A natural scientist of unlimited range, his given name was William John; but he always signed himself WJ, without the periods; he simply wanted it that way. McGee, as Gifford Pinchot testifies in his memoirs, operated as a sort of one-man Brain Trust in setting up the Inland Waterways Commission in 1907. “It would be interesting,” McGee reflected in his paper on Flood Plains, sixty-eight years ago, “to determine the relative density of population upon the riparian lowlands, not only within the Mississippi Valley but throughout the United States.” But like many a research man before and since, “the data are inadequate,” he concluded.
By devices such as aerial photography and more precise techniques in the enumeration of “structural units” on the ground, a group of six men headed by Gilbert F. White at the University of Chicago find present-day data not so much inadequate as ill-related and confused. The complete findings are presented in a book, Changes in Urban Occupance of Flood Plains of the United States, published in December by the University of Chicago’s Department of Geography.
The gist of the findings is that, despite the $4 billion spent to reduce danger from floods in the twenty-one years since 1936, “mean annual flood losses increased over the period of record and at a rate that has not declined notably since 1936. The forces influencing urban enterprises are incapable of prolonged pessimism, even where catastrophic loss has been experienced.”
Unwittingly, or “against its inclinations, the Army Corps of Engineers is … one of the major real estate developers in the country.” Even before announced new engineering works are begun, unduly optimistic developers charge into the flood plains and begin raising new structures.

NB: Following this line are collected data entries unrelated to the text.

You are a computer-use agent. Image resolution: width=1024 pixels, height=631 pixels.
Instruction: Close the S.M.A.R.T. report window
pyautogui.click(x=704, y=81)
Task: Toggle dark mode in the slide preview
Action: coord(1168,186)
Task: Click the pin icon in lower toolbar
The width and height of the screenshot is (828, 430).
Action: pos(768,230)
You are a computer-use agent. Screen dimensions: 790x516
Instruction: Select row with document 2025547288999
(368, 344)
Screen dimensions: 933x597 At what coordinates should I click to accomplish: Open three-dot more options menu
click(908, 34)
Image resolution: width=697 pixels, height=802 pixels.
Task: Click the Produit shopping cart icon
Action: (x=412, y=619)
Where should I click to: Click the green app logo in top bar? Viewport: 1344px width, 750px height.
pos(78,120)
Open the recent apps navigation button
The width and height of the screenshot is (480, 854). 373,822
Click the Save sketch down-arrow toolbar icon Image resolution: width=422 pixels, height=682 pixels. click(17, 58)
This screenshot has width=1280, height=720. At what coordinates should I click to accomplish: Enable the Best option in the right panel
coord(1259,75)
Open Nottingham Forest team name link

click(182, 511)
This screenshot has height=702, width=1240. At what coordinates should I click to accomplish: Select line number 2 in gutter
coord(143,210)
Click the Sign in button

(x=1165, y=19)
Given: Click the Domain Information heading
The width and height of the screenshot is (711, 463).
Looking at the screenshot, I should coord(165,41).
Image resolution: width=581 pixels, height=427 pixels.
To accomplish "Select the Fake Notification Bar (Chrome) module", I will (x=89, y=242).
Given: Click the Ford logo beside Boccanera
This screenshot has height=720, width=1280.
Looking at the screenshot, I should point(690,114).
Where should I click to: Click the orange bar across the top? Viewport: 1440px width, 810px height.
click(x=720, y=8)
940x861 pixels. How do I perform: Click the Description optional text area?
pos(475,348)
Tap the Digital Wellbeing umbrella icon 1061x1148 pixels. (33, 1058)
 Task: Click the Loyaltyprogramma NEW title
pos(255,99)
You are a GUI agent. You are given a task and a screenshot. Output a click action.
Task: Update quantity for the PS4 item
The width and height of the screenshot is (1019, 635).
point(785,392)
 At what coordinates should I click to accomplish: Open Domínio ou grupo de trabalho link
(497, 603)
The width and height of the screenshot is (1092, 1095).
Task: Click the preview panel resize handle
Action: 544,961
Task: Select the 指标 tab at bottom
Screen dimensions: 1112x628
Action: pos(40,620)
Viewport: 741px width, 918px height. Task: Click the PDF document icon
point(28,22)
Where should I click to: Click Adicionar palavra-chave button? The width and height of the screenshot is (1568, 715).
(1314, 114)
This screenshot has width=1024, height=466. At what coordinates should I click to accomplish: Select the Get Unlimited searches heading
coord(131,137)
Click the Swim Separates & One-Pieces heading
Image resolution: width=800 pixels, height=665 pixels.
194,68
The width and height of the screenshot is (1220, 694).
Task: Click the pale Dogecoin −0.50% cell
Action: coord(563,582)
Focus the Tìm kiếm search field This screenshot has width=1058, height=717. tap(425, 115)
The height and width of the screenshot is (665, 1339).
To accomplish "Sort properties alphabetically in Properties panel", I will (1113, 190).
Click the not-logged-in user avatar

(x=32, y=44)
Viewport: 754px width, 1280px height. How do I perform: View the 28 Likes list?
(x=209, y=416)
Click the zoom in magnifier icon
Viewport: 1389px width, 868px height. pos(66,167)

Among McGee’s suggestions for the alleviation of flood damage as “a barely mitigated evil” in like locations three quarters of a century ago was an admonition to railway builders to lay their tracks so far as possible above the high-water marks of rivers, and build bridges and trestles high. White and his associates now point out that run-down sections of towns bordering rivers are frequent targets for federally sponsored urban renewal programs. Expressways in the national network of superhighways seek floodplains as rights of way because the lands are level. But highway systems of such design are likely to attract still further occupancy of potential flood plains, interurban and urban, because of “the increased accessibility they will provide.” Housing, trade, and industry are likely to follow them on to the flood plains. So long as new developments do not increase hazards to others and occupants realize the risk, they may be warranted.
McGee reflected in 1891, “The squirrel hides his hoard of nuts a rod from the brink of the advancing railway cut. The field bunting busies herself in building a nest in the stubble, regardless of the approaching turns of the plow. Verily, the short-sighted dumb creatures may find exalted precedents!”